The question on this first issue in this case is, are the expenditures on the Thompson Townsite by the appellant of the kind that Parliament meant to allow to be deducted as “development expenses’’ in computing the appellant’s income for the taxation years in question under the provisions of Section 83A(3) of the Income Tax Act.
Interpreting what Parliament meant to include in “development expenses” under that section of the Act in a case such as this, may be:
(a) a question of law under the principle that the construction of all written documents, including statutes, belongs to the Court alone (Taylor on Evidence, paragraph 43, page 47, and Camden v. C.I.R., [1914] 1 K.B. 641; Lol)law Groceterias Co.

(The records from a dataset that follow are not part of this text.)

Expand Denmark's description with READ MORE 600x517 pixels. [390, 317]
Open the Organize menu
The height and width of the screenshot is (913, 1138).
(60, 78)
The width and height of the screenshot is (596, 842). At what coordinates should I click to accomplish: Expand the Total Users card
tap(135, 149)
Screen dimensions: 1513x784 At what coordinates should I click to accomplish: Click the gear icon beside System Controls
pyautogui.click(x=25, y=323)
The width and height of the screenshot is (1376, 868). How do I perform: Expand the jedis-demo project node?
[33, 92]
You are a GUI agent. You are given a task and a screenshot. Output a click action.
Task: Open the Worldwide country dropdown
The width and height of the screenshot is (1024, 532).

Limited v. Toronto, [1936] S.C.R. 249 ; Rogers-Majestic Corporation Limited v. Toronto, [1943] S.C.R. 440; The Firestone Tire and Rubber Company of Canada, Limited v. Hamilton, [1955] 8.C.R. 604; and Edwards v. Bairstow, [1956] A.C. 14, or
(b) a question of fact to be determined on the evidence under the exception to that principle illustrated by A.-G. for the Isle of Man v. Moore, [1938] 3 All E.R. 263 (see per Lord Wright at page 267) and applied by the Supreme Court of Canada in Western Minerals Ltd. et al. v. Gaumont, [1953] 1 S.C.R. 345. (Cf. Crows Nest Pass Coal Co. (Ltd.) v. The Queen, [1961] S.C.R. 750, per Locke, J. at page 752 delivering the Judgment of the Court.)
This is a difficult matter to decide in this case.
But even if interpreting Parliament’s meaning of ‘development expenses’’ under that section of the Act should be considered a question of law only, in any event, (and is always the case in matters such as this) the question of whether the appellant’s expenditures on the Thompson Townsite are of such a nature or kind as to fall within such meaning of ‘‘development expenses’’ is a question of fact.
As a result, in a case such as this, it is difficult to separate questions of law and fact because evidence which will enable the Court to put itself in a position to construe the words ‘‘ ‘ development expenses’’ in the section of the Act (if construction is a question of fact to be determined the evidence) is the same or practically the same as that which the Court will use to determine whether the words ‘‘development expenses’’ in the section of the Act cover the subject expenditures of the appellant on the Thompson Townsite. But, that is no reason for not differentiating between these two separate matters.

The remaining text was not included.